New here and just slowly realizing things after a recent bad break up
I had a bad break up of a 2 1/2 year relationship. I’ve been doing A LOT of thinking. He broke up with me on February 3, and it’s been an emotional roller coaster. I just kept wondering why? The way he broke up with me left me completely blindsided and just made no sense. I broke up with him January 6 and we got back together a week later and we were so happy to start fresh. 3 weeks later he gives up. Texts me throughout the day like normal. Says he wants to come over and bring me my favorite food. He shows up with not only my food but a box of gifts I gave him over the last few years. The reasoning: he was over it, it started to feel like a chore texting me, he wanted to find himself and focus on working out and making money, didn’t like where he was in life, some things he didn’t like about me, and that he couldn’t see a future cause we kept almost breaking up and have broken up twice already.

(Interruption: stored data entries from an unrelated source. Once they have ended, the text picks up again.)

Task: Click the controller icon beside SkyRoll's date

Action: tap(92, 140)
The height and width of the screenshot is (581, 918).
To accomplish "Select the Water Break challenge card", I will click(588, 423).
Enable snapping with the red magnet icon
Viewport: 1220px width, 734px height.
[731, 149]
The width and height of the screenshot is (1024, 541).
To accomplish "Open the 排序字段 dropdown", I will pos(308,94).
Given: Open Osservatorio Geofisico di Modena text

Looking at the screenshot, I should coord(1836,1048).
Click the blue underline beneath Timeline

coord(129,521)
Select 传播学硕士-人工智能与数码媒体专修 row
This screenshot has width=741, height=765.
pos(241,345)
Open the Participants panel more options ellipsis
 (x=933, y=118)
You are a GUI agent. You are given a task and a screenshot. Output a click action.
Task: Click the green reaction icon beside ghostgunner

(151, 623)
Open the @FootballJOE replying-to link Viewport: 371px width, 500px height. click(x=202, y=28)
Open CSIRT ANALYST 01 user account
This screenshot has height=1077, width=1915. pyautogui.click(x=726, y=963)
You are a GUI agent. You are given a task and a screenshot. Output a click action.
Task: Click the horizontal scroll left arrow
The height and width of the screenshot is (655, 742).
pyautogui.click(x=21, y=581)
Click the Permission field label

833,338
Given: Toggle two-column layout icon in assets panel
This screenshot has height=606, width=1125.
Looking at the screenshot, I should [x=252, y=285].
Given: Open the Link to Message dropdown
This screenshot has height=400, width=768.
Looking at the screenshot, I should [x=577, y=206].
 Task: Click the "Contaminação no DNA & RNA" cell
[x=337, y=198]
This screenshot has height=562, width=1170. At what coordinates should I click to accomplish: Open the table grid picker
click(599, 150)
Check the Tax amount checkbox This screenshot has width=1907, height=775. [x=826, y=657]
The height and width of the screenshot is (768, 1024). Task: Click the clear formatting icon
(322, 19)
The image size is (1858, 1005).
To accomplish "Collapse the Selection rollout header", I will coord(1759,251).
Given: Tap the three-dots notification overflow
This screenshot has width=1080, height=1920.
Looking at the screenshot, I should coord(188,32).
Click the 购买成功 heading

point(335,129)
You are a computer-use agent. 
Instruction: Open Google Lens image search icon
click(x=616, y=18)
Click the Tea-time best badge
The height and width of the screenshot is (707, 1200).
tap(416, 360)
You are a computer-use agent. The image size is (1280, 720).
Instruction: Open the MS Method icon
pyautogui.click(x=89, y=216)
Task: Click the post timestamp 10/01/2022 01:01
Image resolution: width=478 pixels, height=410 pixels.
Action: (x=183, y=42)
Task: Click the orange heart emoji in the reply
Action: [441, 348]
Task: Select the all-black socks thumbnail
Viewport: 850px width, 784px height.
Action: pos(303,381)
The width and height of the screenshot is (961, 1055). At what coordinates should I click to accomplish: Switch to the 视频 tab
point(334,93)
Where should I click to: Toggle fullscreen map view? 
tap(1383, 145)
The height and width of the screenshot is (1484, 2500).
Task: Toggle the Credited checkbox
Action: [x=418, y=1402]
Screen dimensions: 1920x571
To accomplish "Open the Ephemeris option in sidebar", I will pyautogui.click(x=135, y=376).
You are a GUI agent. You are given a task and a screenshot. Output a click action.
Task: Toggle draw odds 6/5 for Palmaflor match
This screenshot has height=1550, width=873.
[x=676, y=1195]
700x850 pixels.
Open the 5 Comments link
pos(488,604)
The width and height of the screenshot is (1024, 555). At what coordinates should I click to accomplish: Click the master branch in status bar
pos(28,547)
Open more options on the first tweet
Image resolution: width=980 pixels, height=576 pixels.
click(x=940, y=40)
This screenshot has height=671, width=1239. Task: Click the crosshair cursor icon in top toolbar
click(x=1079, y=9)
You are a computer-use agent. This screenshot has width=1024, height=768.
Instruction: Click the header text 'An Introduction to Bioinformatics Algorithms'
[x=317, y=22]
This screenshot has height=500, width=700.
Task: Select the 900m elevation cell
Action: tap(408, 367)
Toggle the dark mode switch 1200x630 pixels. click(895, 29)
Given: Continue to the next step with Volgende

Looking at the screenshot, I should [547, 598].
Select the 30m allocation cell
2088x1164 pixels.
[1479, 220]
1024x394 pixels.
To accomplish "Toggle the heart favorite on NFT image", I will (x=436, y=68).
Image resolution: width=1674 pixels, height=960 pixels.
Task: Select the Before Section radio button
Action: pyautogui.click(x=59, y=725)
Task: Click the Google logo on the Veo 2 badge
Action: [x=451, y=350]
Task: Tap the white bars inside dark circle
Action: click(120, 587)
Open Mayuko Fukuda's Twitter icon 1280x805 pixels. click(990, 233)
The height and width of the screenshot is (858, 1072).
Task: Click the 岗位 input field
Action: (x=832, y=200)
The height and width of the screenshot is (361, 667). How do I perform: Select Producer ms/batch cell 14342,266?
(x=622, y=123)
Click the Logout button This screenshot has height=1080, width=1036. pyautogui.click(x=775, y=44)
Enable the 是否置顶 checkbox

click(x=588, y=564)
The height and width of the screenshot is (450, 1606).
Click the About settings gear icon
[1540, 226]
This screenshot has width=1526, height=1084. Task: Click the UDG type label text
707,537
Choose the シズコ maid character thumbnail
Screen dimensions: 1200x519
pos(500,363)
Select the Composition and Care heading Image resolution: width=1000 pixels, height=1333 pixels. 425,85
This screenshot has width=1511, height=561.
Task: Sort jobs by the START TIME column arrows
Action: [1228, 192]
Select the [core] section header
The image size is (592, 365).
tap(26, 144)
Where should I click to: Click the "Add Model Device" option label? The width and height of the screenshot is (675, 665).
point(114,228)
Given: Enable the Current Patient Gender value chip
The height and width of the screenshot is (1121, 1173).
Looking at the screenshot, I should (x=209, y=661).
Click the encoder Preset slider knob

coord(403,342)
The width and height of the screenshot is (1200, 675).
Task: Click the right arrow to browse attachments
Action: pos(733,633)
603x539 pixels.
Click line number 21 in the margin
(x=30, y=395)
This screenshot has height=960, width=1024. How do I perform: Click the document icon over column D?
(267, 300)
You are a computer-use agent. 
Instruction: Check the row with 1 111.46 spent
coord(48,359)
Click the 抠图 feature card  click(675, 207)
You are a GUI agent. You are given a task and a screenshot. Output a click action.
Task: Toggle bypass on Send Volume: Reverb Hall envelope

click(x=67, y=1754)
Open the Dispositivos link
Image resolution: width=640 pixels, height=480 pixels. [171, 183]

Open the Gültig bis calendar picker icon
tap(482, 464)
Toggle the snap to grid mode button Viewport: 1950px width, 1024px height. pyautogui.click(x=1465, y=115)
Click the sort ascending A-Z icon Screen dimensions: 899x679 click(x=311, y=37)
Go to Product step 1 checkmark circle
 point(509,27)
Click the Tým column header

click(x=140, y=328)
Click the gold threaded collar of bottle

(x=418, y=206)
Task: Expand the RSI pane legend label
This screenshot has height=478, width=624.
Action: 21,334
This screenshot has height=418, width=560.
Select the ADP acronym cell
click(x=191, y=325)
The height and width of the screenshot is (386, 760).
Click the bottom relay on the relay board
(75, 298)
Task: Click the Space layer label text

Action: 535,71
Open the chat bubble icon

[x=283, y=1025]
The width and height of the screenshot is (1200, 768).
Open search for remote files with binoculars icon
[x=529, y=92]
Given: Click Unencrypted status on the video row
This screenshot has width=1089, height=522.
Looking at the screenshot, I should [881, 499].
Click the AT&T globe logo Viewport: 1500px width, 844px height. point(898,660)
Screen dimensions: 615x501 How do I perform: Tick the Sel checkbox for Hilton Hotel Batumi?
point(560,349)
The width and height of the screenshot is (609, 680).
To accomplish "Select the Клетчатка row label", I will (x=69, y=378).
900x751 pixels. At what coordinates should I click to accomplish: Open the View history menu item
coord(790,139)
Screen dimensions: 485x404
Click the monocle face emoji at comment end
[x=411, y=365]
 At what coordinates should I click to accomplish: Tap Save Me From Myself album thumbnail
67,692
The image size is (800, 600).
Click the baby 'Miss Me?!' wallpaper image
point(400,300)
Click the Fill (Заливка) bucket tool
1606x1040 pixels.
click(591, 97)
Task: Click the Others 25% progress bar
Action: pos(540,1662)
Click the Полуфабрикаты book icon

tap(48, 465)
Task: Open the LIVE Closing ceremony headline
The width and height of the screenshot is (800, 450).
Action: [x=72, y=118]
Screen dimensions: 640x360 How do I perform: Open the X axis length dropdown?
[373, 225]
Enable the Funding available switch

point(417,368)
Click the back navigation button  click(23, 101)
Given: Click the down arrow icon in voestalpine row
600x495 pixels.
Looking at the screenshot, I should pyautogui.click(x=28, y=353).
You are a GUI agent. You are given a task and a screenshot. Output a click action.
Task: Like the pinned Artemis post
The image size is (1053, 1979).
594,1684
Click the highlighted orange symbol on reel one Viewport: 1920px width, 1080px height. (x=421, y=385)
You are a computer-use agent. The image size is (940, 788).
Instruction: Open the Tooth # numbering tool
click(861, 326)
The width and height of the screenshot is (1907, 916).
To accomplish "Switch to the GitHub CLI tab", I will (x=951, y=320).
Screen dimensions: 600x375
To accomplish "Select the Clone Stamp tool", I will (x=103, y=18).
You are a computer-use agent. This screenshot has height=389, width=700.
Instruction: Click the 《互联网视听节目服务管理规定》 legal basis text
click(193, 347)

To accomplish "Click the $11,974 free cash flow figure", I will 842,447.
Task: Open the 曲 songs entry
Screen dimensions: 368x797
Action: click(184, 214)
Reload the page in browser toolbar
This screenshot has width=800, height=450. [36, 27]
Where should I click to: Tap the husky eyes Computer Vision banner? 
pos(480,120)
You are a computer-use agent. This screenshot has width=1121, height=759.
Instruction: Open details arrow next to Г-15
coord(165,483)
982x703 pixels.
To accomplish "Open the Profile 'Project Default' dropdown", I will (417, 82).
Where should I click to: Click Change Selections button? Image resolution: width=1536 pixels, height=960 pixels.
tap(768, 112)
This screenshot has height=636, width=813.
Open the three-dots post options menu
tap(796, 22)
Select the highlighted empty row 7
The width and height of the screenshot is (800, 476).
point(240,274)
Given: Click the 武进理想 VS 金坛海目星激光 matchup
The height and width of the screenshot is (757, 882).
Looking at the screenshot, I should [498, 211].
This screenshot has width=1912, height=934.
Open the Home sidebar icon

I broke up with him in January 2024 and he begged me to give him another chance. It’s cause he got mad at me for not crossing the street with him when he stopped a car from driving in the middle of the road by holding his palm out to the driver to have me cross the street with him. He wasn’t using a crosswalk. I just waited and said it’s fine. I wanted to wait till there were no cars. We drove seperate that day (we got breakfast but I had to work right after) and he got in his car and drove off while keeping his window rolled up and I tried talking to him. He drove to my work and parked on the side of the street.
He yelled at me, was so angry and said I embarrassed him and acted like I was single cause I wasn’t following him. He held this breakup over my head for a year because I “traumatized” him by showing up to his house with boxes to pack my shit and it surprised him. In the end of our last moments of our relationship when he broke up with me, he said “I shouldn’t have to beg someone to be with me.” Simply missing the part that we broke up twice cause of his behavior and it wasn’t changing. I’m just starting to see that a lot of his behaviors like the ones I mentioned here and the ones I didn’t mention made me wonder if he was a narcissist. I’m very positive he was and it’s just kind of overwhelming to process but makes so much sense.
TLDR: I’m pretty sure my ex was a narcissist and I’m just overwhelmed and seeing this 2 1/2 year relationship in a completely different light.